New directions in pharmacological treatment of acromegaly

Abstract

Background/objectives: The aim of treatment for acromegaly is to control tumour growth, relieve symptoms and ensure biochemical cure. With specific, well-tolerated medication, long-time primary or preoperative treatment should be discussed.

Methods: A PubMed search for literature ('somatostatin' and 'pituitary') was performed to explore different medical treatment options in today's clinics, which often use a combination of modalities. Clinical trial databases (ClinicalTrials.gov) were also searched for current clinical studies on acromegaly in order to reassess new directions in medical treatment. The cornerstone for medical treatment is somatostatin analogues (SAs). SAs control tumour growth and hormone hypersecretion in most patients. There seems, however, to be dissociation between the antisecretory and antiproliferative effects. New analogues with high affinity for other somatostatin receptor (SSTR) subtypes are being investigated. Chimeric compounds, which bind the SSTR as well as the dopamine receptor, are new potential alternatives. Patients not controlled on SAs (or dopamine agonists, or a combination) will be evaluated for treatment with the highly effective growth hormone receptor antagonist, as monotherapy or in combination with SAs.

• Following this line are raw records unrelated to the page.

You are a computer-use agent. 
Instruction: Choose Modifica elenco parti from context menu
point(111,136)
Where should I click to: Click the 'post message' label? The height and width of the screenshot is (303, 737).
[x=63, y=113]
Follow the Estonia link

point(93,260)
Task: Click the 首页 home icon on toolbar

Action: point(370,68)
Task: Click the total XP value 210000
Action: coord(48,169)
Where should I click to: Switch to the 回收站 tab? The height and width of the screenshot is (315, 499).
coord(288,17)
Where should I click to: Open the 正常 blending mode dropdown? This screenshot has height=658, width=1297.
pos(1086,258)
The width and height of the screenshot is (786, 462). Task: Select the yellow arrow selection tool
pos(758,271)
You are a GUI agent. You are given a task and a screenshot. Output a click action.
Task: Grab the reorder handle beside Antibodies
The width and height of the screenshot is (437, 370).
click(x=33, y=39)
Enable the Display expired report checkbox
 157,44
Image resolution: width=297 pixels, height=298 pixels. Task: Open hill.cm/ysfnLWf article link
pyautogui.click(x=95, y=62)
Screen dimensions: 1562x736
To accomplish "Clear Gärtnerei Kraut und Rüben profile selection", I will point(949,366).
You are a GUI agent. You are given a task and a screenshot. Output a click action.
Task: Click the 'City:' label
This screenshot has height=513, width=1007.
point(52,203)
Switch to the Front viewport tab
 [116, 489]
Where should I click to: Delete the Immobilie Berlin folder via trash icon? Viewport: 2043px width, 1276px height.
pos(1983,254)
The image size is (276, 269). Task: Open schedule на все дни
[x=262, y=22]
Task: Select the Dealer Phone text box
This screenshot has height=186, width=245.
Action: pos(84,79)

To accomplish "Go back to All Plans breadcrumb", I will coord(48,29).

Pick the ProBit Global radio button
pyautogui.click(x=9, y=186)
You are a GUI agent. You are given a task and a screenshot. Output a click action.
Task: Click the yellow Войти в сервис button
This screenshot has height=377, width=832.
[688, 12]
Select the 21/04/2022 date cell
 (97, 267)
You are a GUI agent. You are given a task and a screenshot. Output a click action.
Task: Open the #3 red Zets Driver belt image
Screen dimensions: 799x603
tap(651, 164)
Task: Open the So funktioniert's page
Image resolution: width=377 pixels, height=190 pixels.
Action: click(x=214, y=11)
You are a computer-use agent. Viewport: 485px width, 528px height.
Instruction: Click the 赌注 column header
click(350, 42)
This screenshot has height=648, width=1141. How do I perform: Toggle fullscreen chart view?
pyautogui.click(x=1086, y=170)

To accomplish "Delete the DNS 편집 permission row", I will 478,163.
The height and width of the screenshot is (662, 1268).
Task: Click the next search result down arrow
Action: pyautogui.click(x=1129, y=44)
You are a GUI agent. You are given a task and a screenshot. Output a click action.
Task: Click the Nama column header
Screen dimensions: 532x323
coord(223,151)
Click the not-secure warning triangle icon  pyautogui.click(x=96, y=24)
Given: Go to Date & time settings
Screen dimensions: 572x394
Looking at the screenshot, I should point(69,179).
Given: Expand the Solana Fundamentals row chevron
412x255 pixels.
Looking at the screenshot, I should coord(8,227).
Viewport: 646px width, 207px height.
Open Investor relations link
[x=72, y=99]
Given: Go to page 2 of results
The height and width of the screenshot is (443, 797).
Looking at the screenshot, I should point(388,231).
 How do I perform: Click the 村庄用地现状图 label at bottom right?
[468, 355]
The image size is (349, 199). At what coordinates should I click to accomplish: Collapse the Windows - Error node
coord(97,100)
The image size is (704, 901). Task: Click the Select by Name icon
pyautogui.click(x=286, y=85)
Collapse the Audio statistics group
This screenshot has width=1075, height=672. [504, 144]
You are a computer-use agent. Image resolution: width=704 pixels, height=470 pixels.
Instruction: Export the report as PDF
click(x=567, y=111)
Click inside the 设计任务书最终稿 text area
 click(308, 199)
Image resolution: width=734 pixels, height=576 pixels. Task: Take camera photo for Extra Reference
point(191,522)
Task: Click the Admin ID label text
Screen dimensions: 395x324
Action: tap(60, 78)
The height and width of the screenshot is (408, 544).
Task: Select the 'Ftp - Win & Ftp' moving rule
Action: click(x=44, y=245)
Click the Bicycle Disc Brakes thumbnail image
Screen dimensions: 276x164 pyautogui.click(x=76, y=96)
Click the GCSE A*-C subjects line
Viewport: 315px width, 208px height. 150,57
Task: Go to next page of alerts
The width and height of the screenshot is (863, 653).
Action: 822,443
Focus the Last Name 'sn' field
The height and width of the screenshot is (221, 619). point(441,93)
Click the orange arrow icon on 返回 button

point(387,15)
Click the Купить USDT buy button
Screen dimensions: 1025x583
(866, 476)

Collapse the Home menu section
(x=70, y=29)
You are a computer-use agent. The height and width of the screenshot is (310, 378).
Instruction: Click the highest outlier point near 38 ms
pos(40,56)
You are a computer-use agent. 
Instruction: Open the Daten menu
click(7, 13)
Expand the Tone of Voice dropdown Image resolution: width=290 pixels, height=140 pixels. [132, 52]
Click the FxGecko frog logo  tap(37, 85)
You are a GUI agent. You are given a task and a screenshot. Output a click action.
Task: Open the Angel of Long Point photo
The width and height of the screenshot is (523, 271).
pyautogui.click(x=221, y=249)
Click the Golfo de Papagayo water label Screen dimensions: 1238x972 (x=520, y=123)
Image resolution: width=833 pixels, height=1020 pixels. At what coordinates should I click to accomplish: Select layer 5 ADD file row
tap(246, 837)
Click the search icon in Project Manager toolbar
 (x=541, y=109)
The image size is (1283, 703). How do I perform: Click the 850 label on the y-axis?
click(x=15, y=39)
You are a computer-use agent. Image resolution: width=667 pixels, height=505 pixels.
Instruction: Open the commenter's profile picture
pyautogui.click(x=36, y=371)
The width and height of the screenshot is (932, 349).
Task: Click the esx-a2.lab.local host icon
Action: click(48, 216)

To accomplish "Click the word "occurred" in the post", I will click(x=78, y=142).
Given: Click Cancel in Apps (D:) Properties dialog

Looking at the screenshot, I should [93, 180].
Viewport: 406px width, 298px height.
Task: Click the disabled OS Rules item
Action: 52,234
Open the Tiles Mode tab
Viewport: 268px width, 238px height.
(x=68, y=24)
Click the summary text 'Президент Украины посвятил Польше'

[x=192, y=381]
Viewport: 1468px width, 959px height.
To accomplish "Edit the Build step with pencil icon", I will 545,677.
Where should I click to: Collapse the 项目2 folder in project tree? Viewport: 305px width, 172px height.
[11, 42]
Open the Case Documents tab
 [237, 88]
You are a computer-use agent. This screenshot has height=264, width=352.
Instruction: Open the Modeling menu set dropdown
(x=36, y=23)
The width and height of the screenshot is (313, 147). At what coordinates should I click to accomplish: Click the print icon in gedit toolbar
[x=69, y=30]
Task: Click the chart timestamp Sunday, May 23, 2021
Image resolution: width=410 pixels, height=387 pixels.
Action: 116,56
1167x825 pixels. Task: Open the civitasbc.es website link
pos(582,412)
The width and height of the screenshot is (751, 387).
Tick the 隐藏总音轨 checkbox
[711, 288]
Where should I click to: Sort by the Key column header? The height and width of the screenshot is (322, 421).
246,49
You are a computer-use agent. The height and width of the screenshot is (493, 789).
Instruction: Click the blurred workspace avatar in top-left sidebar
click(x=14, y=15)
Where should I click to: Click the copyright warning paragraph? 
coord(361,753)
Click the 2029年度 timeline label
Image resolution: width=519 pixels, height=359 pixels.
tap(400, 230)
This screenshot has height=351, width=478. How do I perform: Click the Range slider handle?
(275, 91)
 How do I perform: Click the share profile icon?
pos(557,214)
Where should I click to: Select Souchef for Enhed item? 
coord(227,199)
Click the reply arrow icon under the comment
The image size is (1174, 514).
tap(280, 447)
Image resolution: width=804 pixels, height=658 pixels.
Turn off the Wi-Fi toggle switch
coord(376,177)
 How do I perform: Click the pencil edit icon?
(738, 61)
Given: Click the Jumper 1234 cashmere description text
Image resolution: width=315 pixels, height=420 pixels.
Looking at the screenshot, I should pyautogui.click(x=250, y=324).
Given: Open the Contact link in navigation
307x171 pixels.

Results/conclusion: With the variety of medications we have today and those expected to come into clinical use in coming years, acromegaly can be controlled in almost all patients. There has already been a drift towards medical treatment also as a primary option, and it is to be expected that this will continue. Treatment should be tailored for the individual case, also taking into account long-term effects, convenience for the patient and costs for society.